**Description of the task:** Every line in the data below from the one containing "This screenshot has width=952, height=1248." down to the one containing "Task: Click the red Search button", both included, must be retyped exactly; no other line is to appear.

Data shown START

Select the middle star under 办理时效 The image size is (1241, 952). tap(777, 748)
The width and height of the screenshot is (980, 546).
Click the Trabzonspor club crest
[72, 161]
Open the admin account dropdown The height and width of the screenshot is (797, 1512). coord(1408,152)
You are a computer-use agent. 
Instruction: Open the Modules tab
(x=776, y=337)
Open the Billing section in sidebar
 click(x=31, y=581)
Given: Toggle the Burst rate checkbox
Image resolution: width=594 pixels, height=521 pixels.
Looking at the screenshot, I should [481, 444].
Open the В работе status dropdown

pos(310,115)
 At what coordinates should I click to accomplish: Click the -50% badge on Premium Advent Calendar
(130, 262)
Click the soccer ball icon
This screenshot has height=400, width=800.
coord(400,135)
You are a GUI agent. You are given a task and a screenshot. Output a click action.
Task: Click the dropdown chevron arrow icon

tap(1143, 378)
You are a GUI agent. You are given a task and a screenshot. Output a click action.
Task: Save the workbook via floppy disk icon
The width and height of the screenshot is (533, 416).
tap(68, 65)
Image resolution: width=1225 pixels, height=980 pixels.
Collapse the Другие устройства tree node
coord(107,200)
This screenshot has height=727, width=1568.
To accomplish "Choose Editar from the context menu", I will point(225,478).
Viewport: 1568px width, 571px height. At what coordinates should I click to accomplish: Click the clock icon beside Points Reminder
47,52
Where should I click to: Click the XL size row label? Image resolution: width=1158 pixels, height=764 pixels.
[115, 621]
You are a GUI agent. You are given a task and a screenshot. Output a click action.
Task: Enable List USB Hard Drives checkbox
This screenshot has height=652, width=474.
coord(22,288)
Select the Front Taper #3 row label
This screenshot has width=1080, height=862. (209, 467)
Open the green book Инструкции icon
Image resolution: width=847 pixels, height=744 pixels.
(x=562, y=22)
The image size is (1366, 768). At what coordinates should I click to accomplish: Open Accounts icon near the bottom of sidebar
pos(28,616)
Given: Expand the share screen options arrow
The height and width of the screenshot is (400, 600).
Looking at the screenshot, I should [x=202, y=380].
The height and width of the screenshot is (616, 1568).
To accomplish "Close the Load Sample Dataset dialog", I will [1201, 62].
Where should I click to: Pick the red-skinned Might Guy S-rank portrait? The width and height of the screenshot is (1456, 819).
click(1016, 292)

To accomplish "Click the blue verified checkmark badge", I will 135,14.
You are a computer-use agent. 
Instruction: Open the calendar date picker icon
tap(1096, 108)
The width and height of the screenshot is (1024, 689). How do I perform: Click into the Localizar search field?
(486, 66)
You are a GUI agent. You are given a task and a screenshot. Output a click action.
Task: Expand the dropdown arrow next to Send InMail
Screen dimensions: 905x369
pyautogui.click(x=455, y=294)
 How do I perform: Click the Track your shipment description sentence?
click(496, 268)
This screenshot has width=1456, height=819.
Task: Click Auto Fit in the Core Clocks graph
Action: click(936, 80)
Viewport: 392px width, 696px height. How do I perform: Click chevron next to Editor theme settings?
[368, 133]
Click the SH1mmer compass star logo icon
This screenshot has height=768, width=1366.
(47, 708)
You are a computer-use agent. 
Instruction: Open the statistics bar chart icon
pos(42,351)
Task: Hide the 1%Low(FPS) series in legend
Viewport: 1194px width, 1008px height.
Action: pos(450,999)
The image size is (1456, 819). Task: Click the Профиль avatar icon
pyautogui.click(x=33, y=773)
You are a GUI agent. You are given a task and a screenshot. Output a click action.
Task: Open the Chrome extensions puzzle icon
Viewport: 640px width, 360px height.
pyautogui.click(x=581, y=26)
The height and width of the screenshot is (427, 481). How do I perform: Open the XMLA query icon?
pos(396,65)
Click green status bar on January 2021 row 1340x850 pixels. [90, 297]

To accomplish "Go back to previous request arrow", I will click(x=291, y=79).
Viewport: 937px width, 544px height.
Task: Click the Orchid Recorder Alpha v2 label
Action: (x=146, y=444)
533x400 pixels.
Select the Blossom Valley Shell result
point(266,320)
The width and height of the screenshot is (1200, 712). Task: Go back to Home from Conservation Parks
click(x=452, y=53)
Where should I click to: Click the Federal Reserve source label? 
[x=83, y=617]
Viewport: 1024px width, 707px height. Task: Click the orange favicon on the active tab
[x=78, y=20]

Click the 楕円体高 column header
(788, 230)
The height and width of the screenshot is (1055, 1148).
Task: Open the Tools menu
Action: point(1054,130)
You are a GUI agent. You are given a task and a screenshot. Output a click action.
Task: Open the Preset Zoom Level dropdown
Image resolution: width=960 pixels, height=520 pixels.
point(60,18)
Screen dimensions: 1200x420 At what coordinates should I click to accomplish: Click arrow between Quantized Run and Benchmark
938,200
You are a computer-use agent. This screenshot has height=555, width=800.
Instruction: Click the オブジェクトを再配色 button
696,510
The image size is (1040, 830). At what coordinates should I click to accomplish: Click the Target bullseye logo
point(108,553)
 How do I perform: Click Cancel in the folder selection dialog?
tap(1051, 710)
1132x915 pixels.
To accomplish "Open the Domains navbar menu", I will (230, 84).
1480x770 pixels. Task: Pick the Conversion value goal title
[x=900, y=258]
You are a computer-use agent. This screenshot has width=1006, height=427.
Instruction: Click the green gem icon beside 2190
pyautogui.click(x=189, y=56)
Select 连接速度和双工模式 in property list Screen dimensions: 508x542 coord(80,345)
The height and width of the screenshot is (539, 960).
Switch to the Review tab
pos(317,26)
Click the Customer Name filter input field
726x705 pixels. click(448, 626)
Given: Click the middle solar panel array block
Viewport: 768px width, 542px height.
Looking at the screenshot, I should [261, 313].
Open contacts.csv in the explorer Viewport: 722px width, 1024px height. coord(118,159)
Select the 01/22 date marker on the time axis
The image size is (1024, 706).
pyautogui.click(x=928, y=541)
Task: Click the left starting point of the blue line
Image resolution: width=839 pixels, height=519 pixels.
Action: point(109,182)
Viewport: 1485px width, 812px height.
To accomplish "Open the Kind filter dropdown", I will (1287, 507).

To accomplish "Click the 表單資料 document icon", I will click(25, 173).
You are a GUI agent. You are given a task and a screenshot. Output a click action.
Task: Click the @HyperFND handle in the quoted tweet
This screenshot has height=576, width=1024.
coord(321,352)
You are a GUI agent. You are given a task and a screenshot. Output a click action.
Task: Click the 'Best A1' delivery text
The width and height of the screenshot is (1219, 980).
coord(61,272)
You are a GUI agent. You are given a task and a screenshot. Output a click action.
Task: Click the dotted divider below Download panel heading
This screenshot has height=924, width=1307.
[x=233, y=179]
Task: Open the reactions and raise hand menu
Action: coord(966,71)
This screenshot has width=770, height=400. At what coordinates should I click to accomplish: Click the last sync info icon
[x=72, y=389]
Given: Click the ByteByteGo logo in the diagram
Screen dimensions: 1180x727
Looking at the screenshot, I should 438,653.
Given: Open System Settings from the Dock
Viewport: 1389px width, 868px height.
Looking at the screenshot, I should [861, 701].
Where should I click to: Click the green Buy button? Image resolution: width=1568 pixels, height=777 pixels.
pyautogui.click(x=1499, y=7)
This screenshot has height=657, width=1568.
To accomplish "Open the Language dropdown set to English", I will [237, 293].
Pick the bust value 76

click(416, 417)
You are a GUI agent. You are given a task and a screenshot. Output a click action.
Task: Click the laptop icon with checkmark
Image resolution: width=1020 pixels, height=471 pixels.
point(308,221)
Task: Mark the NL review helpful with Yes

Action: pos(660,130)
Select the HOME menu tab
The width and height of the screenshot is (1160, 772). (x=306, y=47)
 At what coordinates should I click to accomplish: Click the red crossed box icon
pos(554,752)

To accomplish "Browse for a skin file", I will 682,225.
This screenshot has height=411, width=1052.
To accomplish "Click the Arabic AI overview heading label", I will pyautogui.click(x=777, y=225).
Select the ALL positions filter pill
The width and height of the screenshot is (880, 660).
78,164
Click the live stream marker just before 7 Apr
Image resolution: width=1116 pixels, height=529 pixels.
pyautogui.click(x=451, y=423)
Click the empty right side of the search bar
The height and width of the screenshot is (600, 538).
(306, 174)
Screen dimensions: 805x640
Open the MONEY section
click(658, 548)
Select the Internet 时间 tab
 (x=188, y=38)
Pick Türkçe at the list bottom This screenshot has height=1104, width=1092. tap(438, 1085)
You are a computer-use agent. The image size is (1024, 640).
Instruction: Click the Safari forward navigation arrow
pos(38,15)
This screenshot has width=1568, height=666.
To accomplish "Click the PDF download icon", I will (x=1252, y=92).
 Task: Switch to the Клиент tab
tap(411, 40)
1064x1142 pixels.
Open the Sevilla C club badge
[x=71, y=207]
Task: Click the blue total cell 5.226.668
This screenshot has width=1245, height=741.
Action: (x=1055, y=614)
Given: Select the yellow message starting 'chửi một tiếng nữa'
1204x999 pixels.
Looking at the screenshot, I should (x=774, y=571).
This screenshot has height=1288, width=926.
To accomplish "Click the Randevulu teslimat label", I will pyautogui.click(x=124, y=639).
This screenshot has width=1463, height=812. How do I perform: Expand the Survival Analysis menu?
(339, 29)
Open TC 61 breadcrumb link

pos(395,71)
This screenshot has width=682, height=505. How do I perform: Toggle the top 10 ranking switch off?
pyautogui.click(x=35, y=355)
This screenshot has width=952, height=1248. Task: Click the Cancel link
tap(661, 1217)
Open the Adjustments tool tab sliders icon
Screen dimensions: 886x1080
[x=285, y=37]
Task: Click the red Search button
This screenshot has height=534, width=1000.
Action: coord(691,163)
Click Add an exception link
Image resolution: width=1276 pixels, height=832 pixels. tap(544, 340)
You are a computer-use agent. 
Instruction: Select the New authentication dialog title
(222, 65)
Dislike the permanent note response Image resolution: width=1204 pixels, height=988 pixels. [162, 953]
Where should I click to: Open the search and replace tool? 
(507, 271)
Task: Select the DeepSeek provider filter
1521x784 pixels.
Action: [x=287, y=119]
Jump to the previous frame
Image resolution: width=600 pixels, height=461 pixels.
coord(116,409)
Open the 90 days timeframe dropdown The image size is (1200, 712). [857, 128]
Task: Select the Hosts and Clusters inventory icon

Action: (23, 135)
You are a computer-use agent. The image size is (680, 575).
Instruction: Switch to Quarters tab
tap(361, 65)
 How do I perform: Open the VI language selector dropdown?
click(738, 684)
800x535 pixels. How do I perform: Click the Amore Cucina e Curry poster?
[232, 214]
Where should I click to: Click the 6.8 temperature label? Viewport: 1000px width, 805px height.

Data shown END

**Answer box:**
This screenshot has width=952, height=1248. Task: Click the Cancel link
tap(661, 1217)
Open the Adjustments tool tab sliders icon
Screen dimensions: 886x1080
[x=285, y=37]
Task: Click the red Search button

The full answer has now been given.